Tuesday, August 3, 2021 at 2:31AM
This New Yorker piece is in part a profile of the second strongest female player in chess history, Hou Yifan, and in part a discussion of the ever-popular question, "What explains the disparity between men and women in chess?" Have a look at the various evidence-free assertions offered in the article, and then feel free to weigh in here. Supported claims would be nice, regardless of which side of the argument you prefer.
tagged Hou Yifan
Reader Comments (2)
"What explains the disparity between men and women in chess?"
I prefer evidence plus methodology and the first thing I notice is that the question is poorly formulated.
Evidence: Hou Yifan beats the crap out of millions of male chessplayers.
Methodology: only looking at the best players of both genders is confusing the extreme and the normal.
https://www.livius.org/articles/theory/everest-fallacy/
First, as Short notes, there does seem to be a difference between the brains of males versus females (see https://stanmed.stanford.edu/2017spring/how-mens-and-womens-brains-are-different.html).

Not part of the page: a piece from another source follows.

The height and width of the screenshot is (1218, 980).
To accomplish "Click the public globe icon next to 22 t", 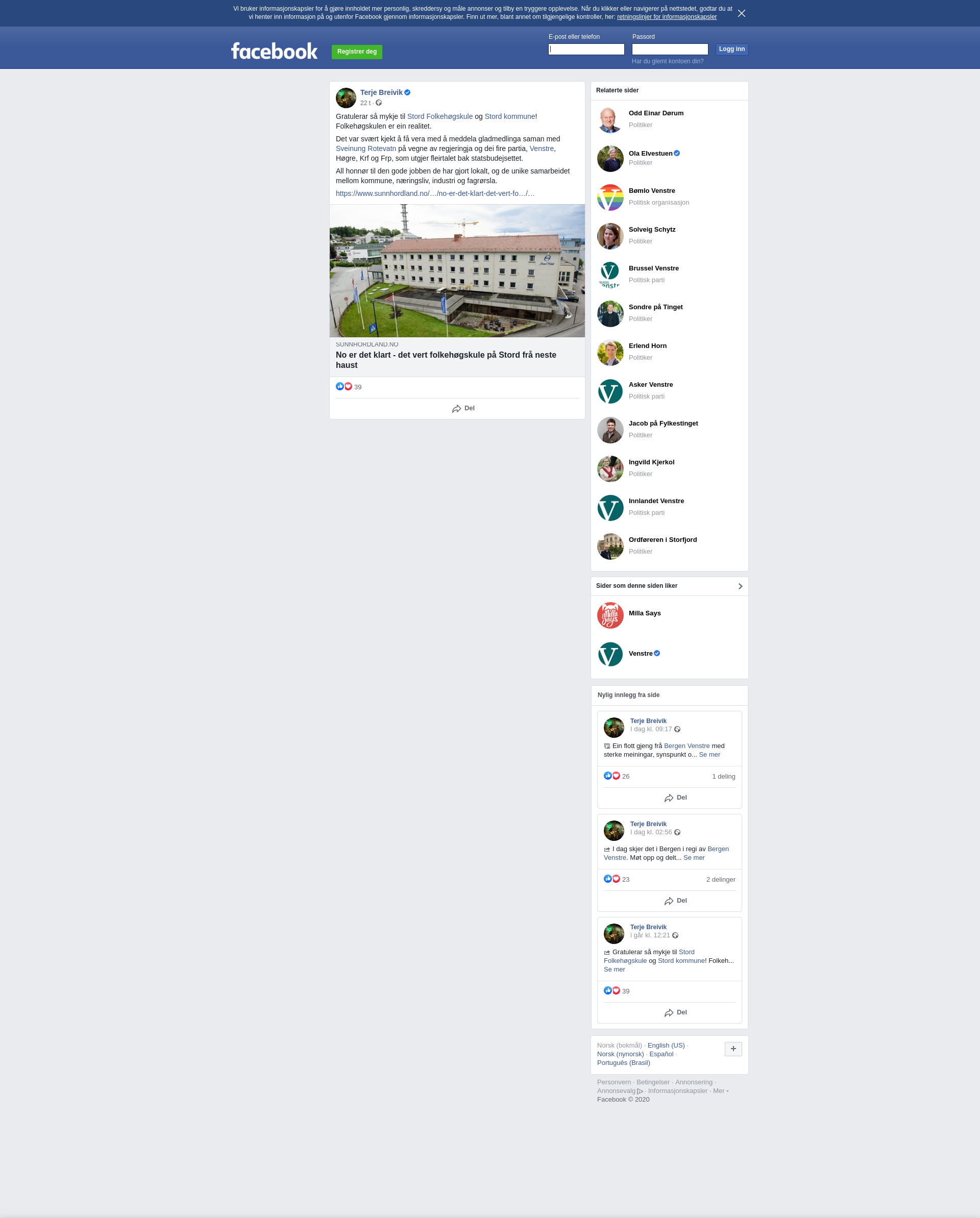I will [x=379, y=103].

The problem arises in trying to tie this difference to any given intellectual endeavor. It seems clear that women and men are capable of any intellectual endeavor they set their very slightly different minds to. Consider that in the not so distant past, women were thought to be incapable of becoming doctors, scientists, engineers, mathematicians, politicians, etc. This has been proven false, for, while fewer females tend to engage in those occupations (for what are undoubtedly reasons or culture and opportunity), the numbers are equalizing as women move into these fields in greater numbers.

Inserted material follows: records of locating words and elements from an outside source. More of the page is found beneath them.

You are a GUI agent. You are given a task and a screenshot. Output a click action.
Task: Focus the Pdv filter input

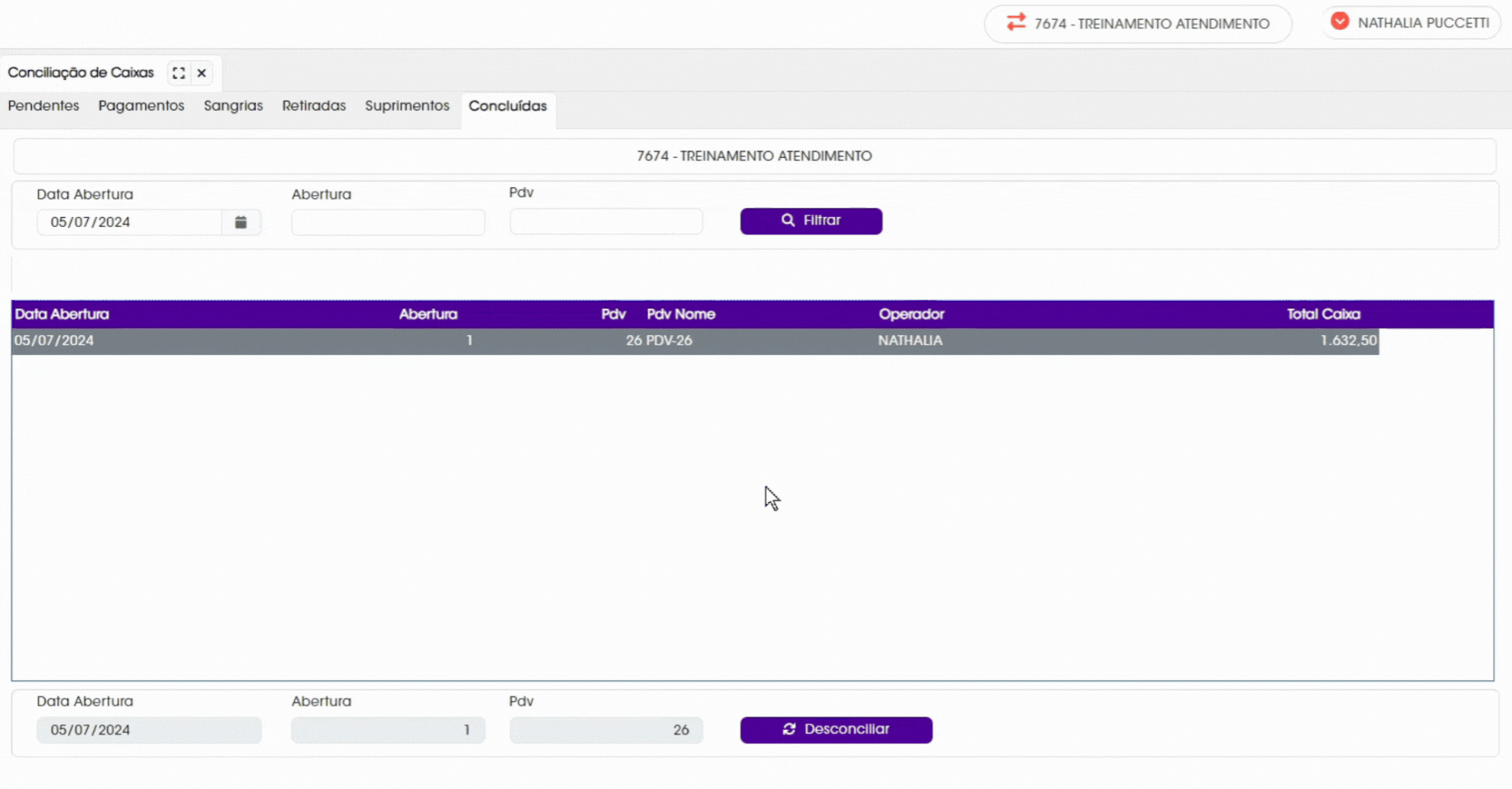606,221
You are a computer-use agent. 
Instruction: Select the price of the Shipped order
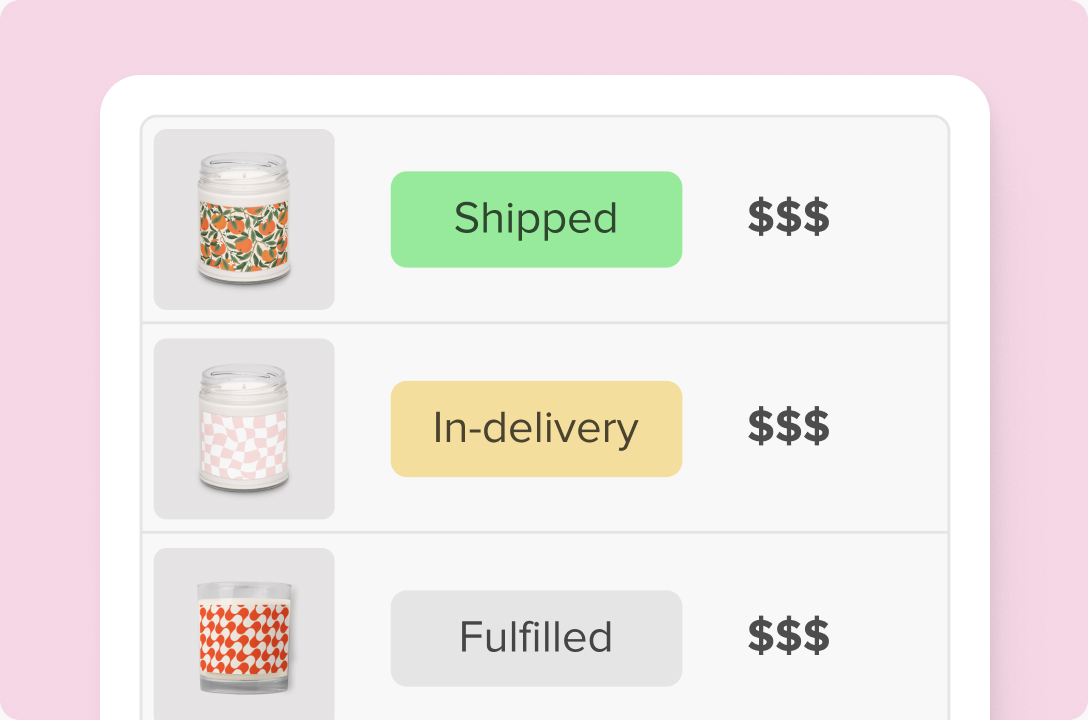tap(788, 219)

Exhibit A has to be the Polgar sisters. That one father could make the decision that his three daughters will all become very good chess players and then carry it out shows that any girl/woman, given the opportunity, can excel at chess. If women were truly wired to be worse at chess, then it would be highly unlikely that three girls in one family would all be capable of chess excellence.
I think Kasparov surely has it right: “you can have a similar conversation about why there aren’t more Grandmasters from different parts of the world, or of different races or cultures. Talent is equally distributed, but opportunity is not.”